Start of Data provided

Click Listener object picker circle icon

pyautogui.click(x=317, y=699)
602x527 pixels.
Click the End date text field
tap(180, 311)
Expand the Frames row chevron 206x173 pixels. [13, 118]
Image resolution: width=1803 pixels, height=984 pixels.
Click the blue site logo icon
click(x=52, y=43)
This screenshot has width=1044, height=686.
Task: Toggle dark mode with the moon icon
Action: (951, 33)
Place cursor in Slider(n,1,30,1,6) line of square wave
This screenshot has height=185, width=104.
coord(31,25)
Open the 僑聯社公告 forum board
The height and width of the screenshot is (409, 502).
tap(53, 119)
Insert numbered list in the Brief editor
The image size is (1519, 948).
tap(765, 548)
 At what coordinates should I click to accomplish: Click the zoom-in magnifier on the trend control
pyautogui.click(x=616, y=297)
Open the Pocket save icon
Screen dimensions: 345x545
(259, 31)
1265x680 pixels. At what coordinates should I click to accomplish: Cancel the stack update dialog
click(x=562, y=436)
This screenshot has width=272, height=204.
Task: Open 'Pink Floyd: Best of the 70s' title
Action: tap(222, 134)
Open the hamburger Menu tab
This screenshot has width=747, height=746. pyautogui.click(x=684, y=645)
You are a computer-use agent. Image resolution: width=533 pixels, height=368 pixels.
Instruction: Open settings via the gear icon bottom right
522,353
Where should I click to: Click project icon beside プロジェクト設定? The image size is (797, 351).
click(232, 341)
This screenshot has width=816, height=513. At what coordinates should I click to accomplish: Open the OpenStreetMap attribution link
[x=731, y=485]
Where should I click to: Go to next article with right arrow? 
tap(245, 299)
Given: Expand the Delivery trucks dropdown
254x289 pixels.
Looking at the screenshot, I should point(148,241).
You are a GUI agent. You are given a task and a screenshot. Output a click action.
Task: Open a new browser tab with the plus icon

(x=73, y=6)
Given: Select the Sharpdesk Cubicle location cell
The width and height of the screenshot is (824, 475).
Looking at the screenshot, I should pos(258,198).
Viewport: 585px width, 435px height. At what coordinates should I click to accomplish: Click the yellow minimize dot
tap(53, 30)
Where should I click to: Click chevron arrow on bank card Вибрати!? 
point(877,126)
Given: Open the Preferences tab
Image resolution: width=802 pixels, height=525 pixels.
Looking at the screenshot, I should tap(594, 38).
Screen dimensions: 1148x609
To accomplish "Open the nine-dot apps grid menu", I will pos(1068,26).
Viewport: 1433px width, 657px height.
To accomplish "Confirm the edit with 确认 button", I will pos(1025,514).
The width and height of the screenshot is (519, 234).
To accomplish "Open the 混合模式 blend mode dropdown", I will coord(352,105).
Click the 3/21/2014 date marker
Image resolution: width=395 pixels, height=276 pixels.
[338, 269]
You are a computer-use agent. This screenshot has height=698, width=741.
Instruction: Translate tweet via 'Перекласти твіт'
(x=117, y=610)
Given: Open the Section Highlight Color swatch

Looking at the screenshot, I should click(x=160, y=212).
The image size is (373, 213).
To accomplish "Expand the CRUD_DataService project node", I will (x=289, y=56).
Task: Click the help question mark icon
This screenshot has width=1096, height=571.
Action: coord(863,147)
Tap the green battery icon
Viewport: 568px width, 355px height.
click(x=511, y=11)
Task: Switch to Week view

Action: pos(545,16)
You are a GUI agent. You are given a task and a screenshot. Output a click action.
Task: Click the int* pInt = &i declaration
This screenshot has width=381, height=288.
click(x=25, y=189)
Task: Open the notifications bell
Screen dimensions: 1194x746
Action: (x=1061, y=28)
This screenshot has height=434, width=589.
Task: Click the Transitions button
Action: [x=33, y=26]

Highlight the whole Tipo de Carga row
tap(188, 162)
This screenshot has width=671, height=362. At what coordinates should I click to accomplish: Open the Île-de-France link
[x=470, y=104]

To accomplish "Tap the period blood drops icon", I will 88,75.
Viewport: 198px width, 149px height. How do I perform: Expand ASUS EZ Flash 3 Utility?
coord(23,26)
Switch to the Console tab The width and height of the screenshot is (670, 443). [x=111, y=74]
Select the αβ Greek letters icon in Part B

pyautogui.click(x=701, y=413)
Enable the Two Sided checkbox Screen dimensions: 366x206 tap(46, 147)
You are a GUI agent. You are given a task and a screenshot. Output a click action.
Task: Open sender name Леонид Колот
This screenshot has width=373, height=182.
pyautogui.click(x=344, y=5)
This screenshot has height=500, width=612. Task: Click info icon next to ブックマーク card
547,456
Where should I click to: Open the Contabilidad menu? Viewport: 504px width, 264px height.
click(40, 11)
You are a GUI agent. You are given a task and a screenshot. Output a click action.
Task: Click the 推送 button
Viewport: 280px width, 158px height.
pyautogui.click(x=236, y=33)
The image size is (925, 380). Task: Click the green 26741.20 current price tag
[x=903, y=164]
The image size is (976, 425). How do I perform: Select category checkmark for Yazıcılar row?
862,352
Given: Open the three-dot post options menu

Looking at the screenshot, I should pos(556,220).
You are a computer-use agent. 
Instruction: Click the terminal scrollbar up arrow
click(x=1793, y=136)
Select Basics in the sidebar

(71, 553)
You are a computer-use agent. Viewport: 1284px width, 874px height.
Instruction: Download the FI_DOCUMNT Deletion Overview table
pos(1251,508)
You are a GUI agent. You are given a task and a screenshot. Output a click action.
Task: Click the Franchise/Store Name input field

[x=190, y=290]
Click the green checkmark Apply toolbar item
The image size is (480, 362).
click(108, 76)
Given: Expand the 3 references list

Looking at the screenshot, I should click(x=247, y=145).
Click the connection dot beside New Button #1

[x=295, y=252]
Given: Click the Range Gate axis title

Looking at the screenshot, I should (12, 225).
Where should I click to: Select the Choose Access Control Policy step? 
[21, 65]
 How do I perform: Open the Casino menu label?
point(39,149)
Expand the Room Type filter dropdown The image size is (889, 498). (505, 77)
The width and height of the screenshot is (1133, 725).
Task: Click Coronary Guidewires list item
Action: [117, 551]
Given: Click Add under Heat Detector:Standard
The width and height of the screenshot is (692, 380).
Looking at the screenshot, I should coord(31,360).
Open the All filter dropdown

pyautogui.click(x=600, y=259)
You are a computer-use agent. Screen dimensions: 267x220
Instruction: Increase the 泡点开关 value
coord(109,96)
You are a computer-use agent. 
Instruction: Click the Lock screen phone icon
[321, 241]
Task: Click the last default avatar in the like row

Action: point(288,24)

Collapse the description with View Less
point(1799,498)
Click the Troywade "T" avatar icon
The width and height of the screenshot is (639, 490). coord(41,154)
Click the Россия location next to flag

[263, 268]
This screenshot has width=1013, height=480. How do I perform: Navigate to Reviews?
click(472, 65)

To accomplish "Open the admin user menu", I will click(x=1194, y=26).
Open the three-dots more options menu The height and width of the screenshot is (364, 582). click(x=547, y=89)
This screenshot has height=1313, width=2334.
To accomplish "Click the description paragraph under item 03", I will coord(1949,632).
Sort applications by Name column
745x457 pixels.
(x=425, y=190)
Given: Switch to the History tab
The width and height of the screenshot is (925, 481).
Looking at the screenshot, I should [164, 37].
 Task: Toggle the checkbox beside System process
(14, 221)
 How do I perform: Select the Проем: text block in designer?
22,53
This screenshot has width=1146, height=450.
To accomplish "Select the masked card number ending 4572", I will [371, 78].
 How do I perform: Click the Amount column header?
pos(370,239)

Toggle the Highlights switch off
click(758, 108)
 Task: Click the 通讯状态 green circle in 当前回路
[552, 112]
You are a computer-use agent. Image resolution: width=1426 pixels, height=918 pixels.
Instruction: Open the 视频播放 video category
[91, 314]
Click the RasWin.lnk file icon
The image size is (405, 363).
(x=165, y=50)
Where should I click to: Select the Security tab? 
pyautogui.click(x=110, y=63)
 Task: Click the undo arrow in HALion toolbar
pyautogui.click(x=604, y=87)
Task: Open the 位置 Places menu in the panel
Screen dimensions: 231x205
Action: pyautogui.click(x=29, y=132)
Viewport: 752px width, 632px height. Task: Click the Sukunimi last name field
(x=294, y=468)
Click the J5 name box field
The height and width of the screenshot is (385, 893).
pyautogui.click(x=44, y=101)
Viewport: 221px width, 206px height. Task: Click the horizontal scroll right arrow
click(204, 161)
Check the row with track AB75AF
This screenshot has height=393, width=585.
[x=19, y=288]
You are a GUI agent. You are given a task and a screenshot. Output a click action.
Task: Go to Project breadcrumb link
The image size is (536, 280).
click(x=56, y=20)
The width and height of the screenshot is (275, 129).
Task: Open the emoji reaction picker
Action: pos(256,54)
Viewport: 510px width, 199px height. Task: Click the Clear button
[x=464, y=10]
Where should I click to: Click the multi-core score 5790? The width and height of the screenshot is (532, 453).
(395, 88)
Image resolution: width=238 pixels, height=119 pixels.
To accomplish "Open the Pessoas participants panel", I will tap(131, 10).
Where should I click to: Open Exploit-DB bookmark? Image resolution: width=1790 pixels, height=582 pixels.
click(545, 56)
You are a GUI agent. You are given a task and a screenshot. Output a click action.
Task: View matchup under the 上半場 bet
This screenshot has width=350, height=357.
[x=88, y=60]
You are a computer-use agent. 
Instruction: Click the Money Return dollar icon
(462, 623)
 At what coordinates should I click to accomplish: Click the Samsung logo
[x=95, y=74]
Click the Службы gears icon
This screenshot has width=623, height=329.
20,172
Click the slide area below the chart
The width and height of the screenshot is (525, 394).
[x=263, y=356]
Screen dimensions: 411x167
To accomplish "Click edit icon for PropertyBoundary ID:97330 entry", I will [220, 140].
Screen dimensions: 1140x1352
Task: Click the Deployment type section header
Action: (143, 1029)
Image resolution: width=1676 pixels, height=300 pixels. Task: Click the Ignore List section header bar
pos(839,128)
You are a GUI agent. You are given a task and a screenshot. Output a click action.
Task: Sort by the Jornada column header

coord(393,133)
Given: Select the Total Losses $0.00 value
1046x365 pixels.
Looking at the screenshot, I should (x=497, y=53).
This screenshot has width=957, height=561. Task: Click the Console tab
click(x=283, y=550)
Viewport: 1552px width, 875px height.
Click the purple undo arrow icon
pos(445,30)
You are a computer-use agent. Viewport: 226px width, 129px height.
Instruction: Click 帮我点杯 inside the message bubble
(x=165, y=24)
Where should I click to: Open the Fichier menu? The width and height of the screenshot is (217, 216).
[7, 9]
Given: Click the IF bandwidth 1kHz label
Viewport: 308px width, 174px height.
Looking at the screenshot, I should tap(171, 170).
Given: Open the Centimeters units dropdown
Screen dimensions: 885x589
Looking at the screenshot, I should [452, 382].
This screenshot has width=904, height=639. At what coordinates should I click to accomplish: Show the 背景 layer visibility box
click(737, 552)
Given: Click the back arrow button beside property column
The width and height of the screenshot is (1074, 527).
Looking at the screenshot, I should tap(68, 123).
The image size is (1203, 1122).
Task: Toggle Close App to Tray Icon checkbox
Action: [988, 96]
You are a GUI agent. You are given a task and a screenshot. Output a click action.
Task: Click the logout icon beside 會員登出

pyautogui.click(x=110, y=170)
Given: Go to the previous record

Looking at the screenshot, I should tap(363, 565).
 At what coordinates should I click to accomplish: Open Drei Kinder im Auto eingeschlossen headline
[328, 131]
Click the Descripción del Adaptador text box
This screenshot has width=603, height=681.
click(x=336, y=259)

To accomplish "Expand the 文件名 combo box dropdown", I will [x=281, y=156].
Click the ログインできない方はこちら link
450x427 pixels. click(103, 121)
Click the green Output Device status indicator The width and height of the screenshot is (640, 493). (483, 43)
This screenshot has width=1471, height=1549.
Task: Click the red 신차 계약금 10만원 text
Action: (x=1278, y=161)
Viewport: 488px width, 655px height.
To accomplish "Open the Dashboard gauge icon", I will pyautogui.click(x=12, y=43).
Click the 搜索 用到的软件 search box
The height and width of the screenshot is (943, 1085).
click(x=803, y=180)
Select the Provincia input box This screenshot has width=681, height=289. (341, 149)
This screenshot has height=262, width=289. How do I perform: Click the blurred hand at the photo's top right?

End of Data provided

In the records above, find each line with the word "panel" and copy it.

Task: Open the 位置 Places menu in the panel
To accomplish "Open the Pessoas participants panel", I will tap(131, 10).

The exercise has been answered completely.